Keep the RegisteredJob flat default columns (git_remote, dockerfile, kubernetes_config). A registration holds only partial build defaults — there is no git_sha at registration time (it is resolved per run) — and the typed ImageBuild source requires a complete git_sha, so partial defaults cannot be represented as a runner config without making the image-source fields optional (a worse model) or inventing a separate partial-defaults type (scope creep). RegisteredJob.runner is used only to carry a prebuilt image default; build defaults stay in the flat columns, read by resolve_runner_config/resolve_kubernetes_config at submission time. This keeps the unification clean where it pays off (the Job's resolved snapshot) without distorting the type model for partial registration defaults.
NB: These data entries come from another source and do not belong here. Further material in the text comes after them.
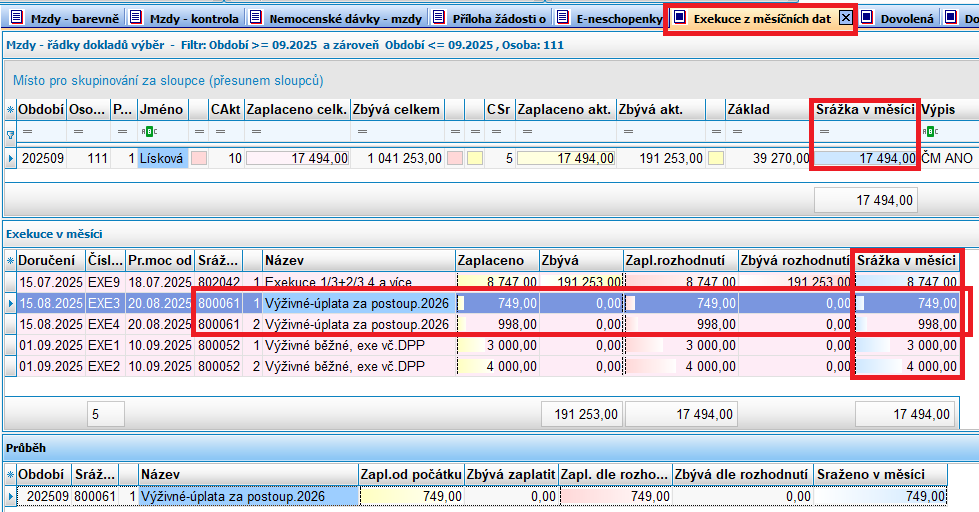Click the Název header in Průběh grid
This screenshot has height=512, width=979.
click(x=247, y=474)
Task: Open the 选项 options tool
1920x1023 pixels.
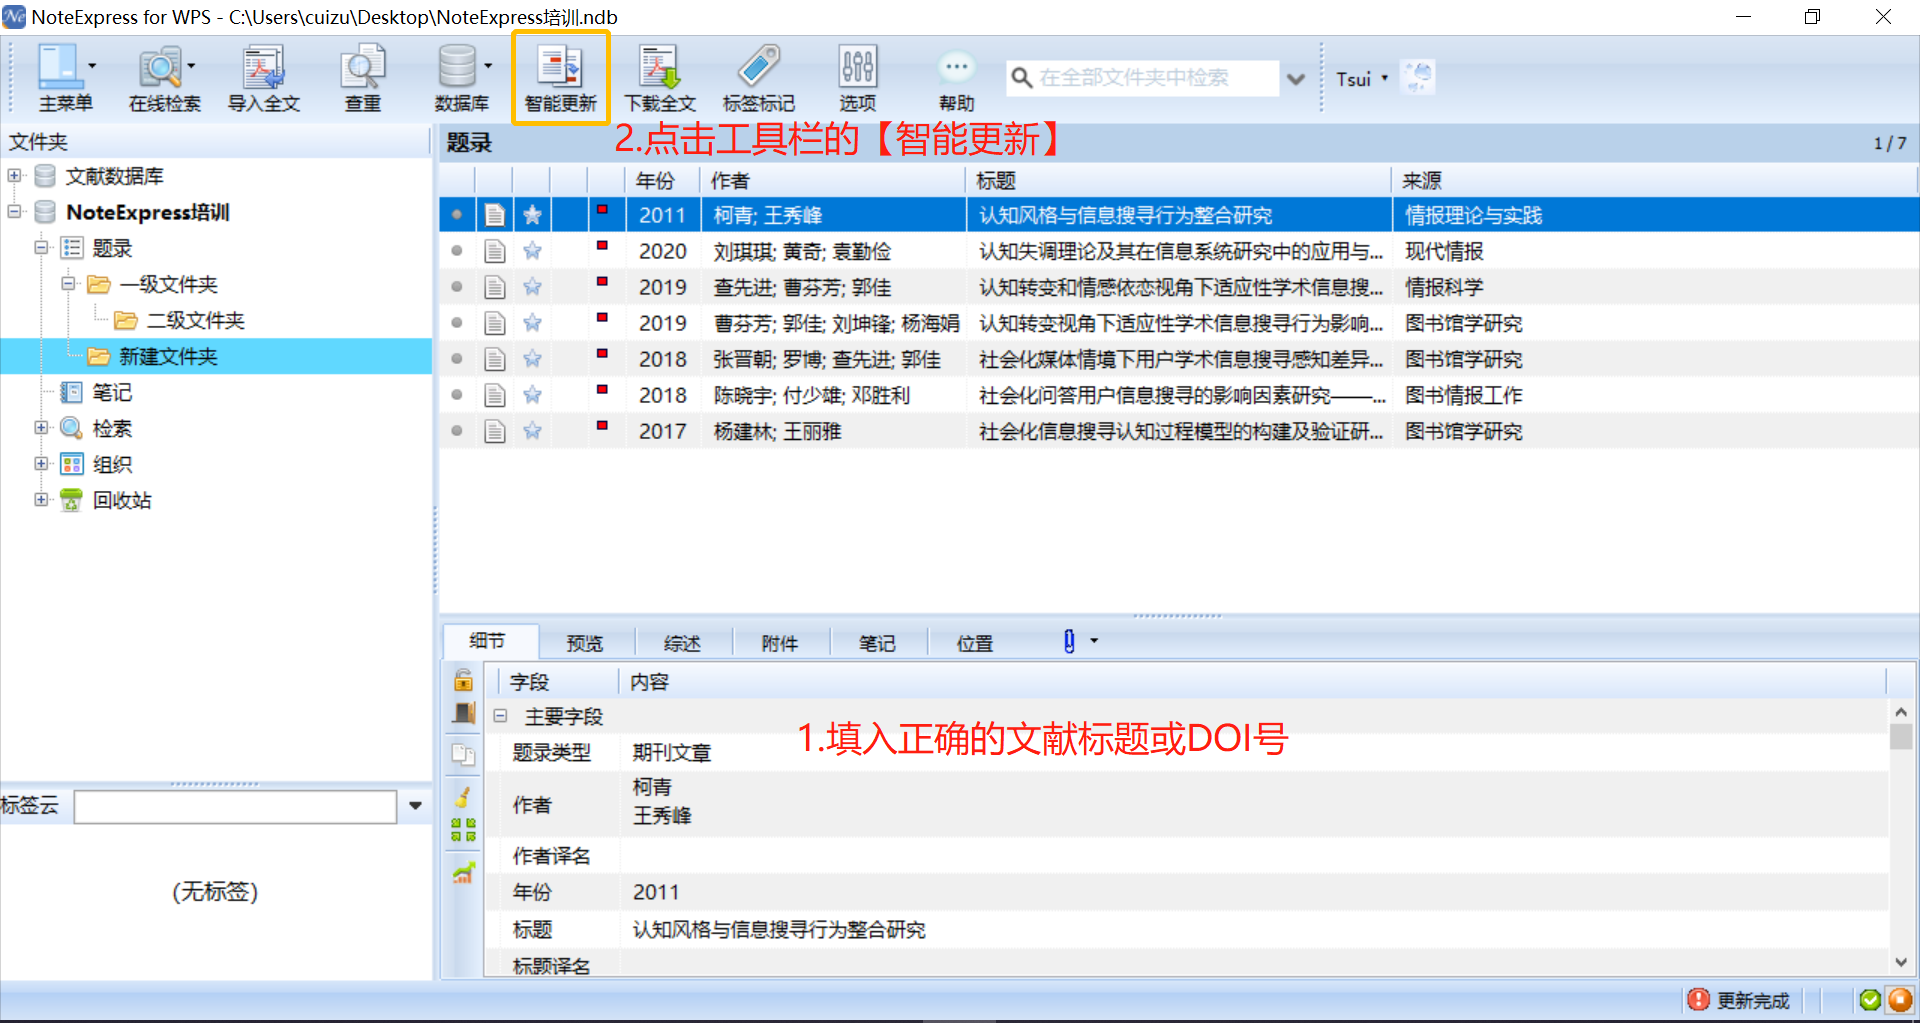Action: point(857,77)
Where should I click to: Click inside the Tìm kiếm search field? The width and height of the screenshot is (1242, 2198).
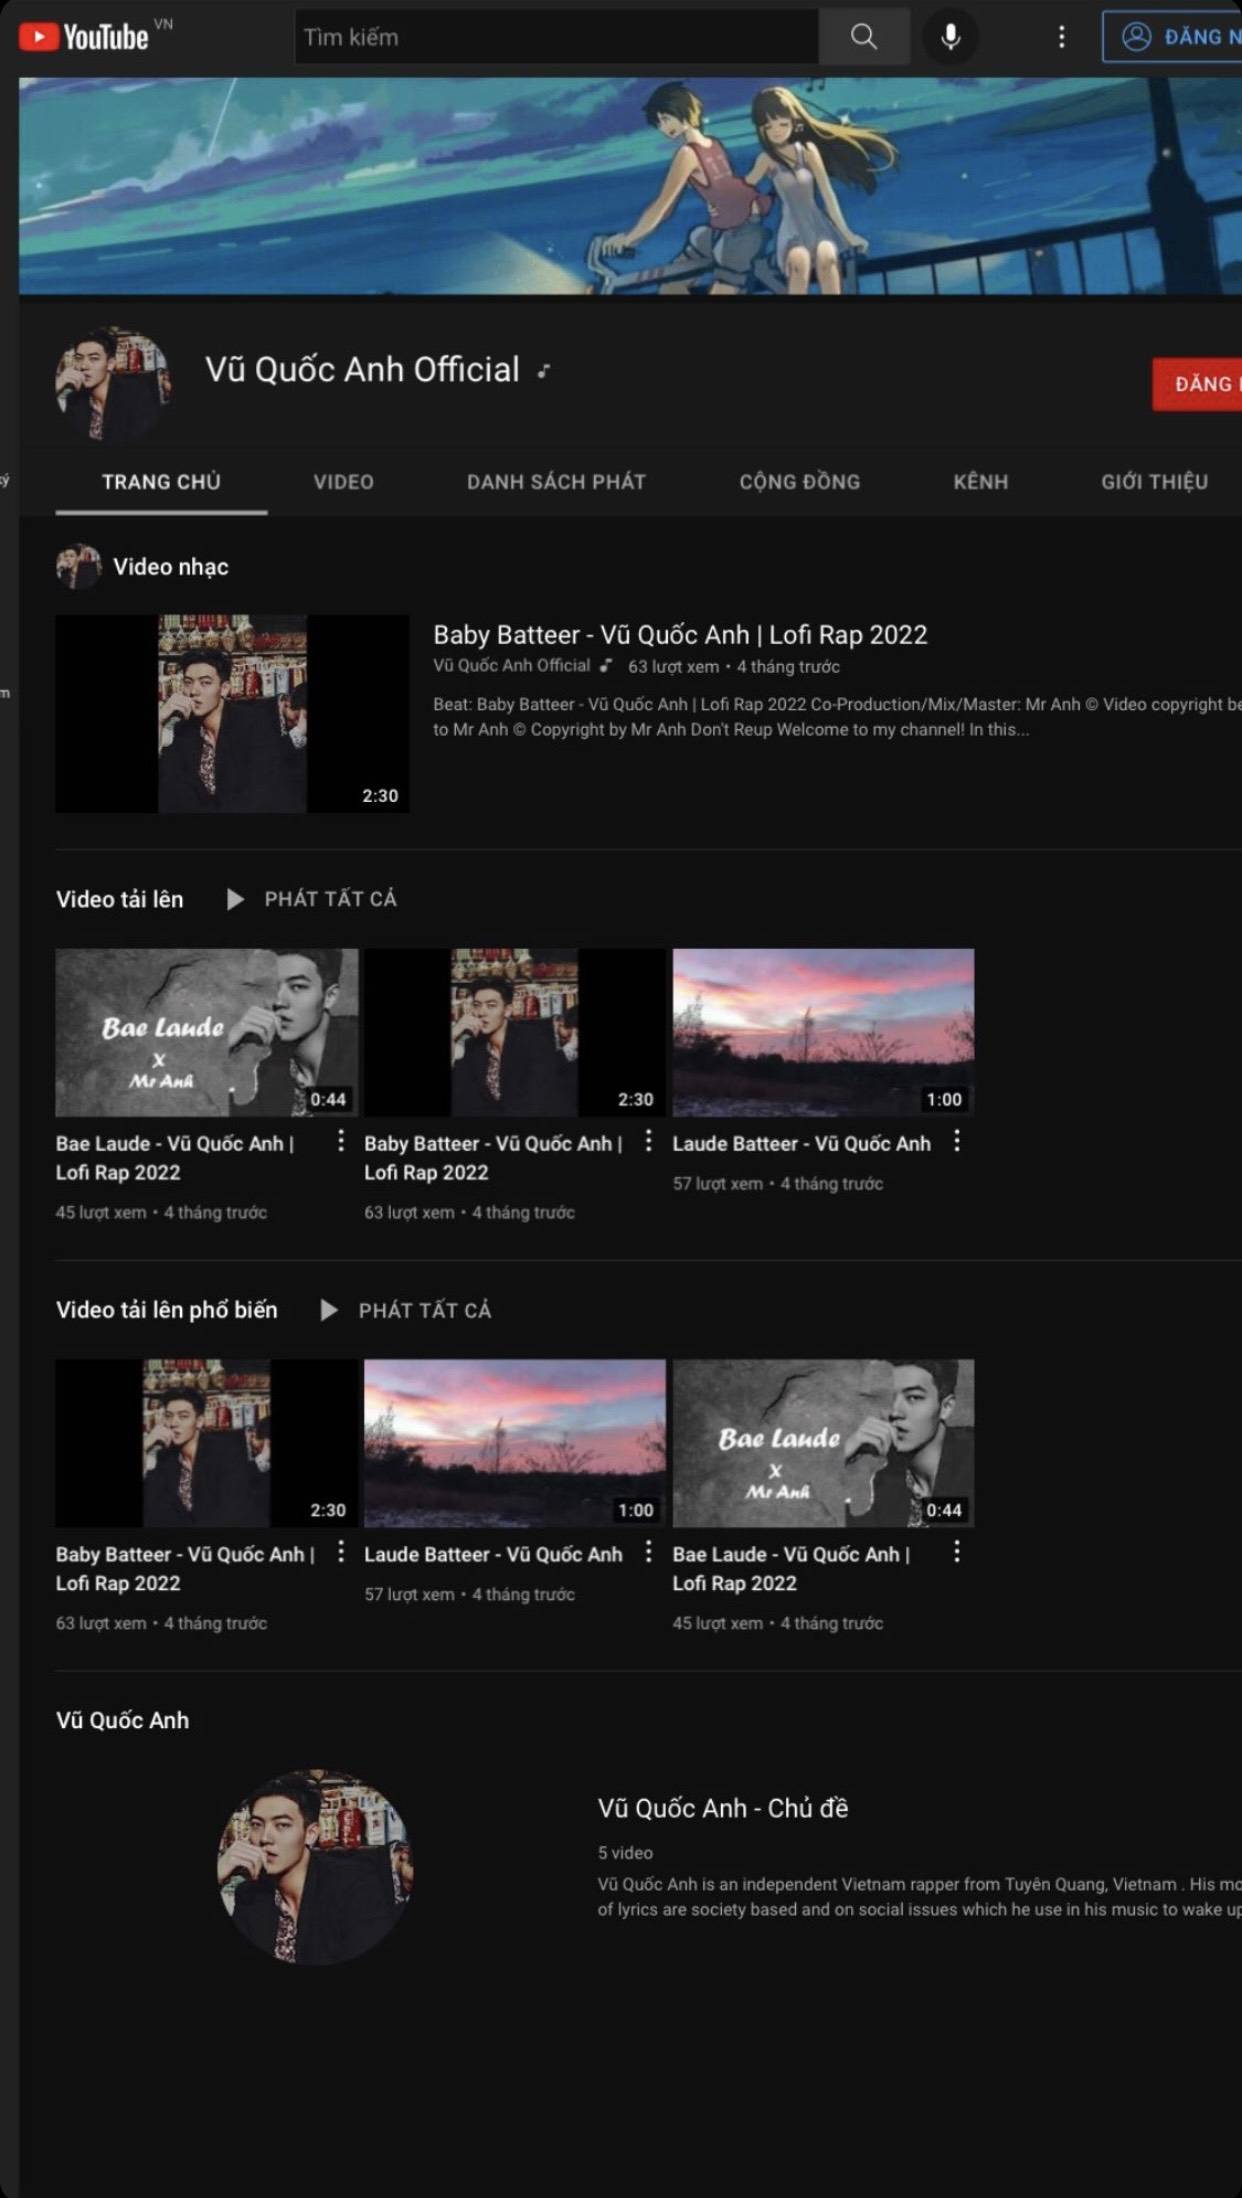(x=556, y=37)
Scope decision (recorded)¶

entrypoint/kwargs are the backbone of the task framework (@task, task_registry, create_task, execute_task, and most tests read them directly). Folding them into a unified entry config (full module/shell symmetry) was rejected as too large and unrelated to this feature. The runner-side unification stays because those columns are localized to the Docker/K8s path.

Blast radius¶

orchestration/models.py — columns, discriminator constants, migration.
orchestration/docker_config.py — typed RunnerConfig unions, prebuilt resolution, effective-tag helper.
orchestration/factories.py — conditional build-task injection.
orchestration/execution/dispatch.py — read runner config / effective tag; carry entry_type/command/command_env into JobDispatch.
orchestration/execution/mp_worker.py — subprocess shell branch (run the argv as a host subprocess instead of the mp execute_task child).
orchestration/execution/docker_worker.py — shell branch + exit-code result.
orchestration/execution/kubernetes_worker.py — mirror prebuilt + shell.
orchestration/execution/docker_build.py — read git fields from the build source.
orchestration/registered_jobs.py, view_models.py, CLI — submission params.
docs/orchestration.md — document prebuilt + shell, and the "Execution layers" distinction (host worker / container command / task execution; that the in-container docker_worker --task-id N shim is layer 2 plumbing, not task execution). Updating this section is part of the plan, not optional.
Tests across the docker/k8s/factory/dispatch suites.

Testing¶

Unit: RunnerConfig/ImageSource discriminated-union validation round-trips; effective-tag helper; build-task injection present for build, absent for prebuilt; validation rejections (shell-without-command, module-with-command, prebuilt-without-tag, runner_mode mismatch).
Subprocess shell (local, no infra): a shell + subprocess task runs the argv on the host, reports success on exit 0 / failure on non-zero, and inherits the worker env with command_env overlaid. This path is testable on the default backend.
Integration (distributed backend, GitHub Actions): shell + prebuilt job on a small public image runs the argv and reports success on exit 0 / failure on non-zero; command_env reaches the container; no DB creds leak into a shell container; module + build path unchanged.